You may need to make a difficult decision. Most addicts or alcoholics need to hit a bottom in order to change. Trust your gut. 🙏
Hi OP, this is one of the most difficult situations you will experience. I too went through this, and I am a recovering addict, clean multiple years. I too had a young child who had to endure the disfunction of our family unit. I stayed in the marriage longer than I should have, trying to fix him and believe his promises, and worried about the effect a separation would do to our son. But i Was blind to the effect my husbands addiction had on our son. My boy didn’t talk about it until he was a teenager and it was ugly. I’m not saying your situation is identical. I’m just saying you need to listen to your gut. Yes, get support from alanon. But definitely come to terms with your own boundaries and stick to them. You are all in my prayers. 🙏
Bowl Leader
Also about your situation. Jfc that sounds hard. I still recommend reading the book if you can or checking out a virtual alanon meeting just to see how others are coping. I think you’re in a tough situation because if you make a boundary, it might back fire, but it also might be what you need to do for your sanity. You may need to do what’s right for you given the circumstances and be more firm and tough. It’s one thing to deal with an alcoholic but quite another given the situation. And you need to place your sanity first.

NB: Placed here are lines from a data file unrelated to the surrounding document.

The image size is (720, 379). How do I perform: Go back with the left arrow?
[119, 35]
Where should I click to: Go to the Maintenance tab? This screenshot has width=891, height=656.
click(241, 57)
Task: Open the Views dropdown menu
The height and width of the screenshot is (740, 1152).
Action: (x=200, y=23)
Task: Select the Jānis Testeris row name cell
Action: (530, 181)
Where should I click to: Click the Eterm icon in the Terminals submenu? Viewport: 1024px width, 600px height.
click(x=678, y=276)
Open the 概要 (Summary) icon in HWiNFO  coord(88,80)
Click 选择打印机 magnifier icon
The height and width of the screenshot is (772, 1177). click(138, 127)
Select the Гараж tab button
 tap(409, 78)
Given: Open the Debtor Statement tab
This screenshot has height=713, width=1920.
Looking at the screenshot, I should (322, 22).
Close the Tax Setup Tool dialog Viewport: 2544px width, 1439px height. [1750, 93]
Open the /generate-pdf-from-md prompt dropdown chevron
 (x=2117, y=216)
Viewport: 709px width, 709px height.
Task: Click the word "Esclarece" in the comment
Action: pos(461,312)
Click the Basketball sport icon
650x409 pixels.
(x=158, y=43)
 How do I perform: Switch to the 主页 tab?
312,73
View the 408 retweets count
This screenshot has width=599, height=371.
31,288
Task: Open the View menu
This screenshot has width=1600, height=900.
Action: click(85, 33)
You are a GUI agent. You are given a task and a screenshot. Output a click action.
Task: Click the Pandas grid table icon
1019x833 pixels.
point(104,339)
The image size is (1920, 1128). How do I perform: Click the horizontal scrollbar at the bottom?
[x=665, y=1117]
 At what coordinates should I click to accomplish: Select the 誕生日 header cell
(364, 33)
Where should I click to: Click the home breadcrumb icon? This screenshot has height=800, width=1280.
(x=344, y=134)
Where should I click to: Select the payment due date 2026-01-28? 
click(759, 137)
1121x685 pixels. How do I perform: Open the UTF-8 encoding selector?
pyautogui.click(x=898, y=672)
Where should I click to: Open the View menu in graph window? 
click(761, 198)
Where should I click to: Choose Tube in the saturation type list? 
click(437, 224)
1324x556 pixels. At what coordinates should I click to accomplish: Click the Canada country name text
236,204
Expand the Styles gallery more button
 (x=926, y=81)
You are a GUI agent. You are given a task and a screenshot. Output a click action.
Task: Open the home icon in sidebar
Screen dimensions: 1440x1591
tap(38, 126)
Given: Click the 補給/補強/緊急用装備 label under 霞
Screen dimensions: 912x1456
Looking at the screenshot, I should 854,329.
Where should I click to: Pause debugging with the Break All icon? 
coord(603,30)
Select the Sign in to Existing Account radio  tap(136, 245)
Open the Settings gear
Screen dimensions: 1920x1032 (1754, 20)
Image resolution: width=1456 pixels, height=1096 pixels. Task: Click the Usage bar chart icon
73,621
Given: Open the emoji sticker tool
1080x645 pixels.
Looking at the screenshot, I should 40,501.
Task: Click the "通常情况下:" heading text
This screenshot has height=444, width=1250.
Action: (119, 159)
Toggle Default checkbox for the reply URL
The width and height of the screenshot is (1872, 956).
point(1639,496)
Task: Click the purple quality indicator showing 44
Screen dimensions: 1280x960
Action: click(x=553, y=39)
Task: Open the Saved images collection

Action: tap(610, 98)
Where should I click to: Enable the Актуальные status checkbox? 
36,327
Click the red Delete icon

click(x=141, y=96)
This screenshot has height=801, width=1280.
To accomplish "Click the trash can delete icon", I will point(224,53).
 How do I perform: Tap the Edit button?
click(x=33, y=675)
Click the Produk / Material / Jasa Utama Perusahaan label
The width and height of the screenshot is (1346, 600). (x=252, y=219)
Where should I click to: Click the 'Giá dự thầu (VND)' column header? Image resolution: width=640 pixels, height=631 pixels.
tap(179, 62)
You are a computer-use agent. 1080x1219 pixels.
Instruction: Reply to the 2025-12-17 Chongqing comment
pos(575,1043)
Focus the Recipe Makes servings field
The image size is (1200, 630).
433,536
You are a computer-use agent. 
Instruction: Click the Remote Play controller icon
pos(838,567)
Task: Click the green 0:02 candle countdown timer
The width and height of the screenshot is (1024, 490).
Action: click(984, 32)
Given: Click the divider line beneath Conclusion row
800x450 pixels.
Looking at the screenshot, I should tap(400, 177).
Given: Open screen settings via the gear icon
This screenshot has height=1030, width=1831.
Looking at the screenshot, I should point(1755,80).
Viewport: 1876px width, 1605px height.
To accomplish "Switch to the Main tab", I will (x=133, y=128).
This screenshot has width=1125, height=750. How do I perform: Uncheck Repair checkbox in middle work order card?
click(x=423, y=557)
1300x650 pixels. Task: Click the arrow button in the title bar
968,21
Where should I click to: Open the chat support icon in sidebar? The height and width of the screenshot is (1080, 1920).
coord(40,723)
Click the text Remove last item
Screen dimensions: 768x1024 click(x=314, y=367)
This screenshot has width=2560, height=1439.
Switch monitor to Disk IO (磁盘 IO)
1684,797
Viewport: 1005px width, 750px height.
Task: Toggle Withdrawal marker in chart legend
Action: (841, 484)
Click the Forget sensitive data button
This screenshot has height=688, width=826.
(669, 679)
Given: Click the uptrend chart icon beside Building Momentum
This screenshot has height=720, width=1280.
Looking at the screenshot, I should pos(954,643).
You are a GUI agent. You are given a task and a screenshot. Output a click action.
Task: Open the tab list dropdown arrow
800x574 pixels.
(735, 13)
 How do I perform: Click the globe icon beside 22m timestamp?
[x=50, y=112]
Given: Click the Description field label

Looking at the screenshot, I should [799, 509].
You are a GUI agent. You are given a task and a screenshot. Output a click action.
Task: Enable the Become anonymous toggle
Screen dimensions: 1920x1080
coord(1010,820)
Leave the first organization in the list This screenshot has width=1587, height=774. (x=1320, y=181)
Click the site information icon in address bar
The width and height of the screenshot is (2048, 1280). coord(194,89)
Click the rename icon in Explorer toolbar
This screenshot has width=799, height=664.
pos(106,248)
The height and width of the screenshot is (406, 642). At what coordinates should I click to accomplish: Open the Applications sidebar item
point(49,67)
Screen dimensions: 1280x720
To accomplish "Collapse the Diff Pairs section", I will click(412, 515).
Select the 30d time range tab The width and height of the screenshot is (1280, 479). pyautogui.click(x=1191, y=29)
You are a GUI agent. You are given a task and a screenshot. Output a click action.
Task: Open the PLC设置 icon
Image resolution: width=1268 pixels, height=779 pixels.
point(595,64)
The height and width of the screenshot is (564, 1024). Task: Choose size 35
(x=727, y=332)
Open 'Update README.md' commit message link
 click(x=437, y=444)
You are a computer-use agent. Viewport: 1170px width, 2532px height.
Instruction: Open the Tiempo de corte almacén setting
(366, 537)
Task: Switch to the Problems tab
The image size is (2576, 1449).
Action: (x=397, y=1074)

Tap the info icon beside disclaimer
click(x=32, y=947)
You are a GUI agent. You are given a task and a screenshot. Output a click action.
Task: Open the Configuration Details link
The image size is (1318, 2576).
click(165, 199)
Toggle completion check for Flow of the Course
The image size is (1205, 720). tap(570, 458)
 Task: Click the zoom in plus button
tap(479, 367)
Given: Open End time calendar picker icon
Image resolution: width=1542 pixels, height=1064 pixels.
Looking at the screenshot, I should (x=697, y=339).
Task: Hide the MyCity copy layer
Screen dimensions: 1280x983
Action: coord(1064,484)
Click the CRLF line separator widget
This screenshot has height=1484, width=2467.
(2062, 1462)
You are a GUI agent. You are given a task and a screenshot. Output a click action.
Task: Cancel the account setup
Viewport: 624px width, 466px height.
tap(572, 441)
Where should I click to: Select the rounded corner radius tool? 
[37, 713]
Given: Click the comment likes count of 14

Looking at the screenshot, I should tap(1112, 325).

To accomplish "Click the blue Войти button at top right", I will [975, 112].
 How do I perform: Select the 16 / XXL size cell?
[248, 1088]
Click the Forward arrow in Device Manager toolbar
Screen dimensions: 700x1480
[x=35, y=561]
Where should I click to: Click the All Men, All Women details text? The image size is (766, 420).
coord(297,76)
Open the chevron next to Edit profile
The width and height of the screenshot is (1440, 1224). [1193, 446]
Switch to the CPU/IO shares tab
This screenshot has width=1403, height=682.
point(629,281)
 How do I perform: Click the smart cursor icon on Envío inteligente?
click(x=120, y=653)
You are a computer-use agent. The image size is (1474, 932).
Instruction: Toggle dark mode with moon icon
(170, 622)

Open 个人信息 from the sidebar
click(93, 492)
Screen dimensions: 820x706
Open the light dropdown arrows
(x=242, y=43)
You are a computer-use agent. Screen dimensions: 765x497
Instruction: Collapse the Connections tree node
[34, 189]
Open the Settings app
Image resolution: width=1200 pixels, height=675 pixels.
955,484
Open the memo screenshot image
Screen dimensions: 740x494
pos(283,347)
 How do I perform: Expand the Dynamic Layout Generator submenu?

OP I am sorry you are going through this. My husband is an alcoholic too. I haven’t been through what you are going through so I don’t have a lot of advice except to do alanon, I am sure there is a ton of info there about how to deal with relapse.
Is there alcohol in your apartment? If so, pour it out or lock it away so he can’t get it. Take care of yourself and your son, that has to be your priority. Good luck. ❤️
I wouldn’t recommend controlling his alcohol. As a former active drunk, I could find booze in any situation.
Cont... exception of a week back in October. In the past, I have gotten very angry about his drinking, but I’m trying to be more supportive this time. With that said, I have a son and a full time job and now I’m trapped in an apt with him for the foreseeable future. Any advice? He doesn’t do meetings so that’s not probably going to be helpful.
Bowl Leader
I’m sorry you’re going through this. Have you thought about checking out alanon or ACA? Those programs help people who are affected by alcoholics. I’m a member of AA so my experience is more around that, but I’d suggest reading the big book to understand what he is experiencing. It’s all old language and can be a little annoying, but the sentiment gets through and it’s very helpful.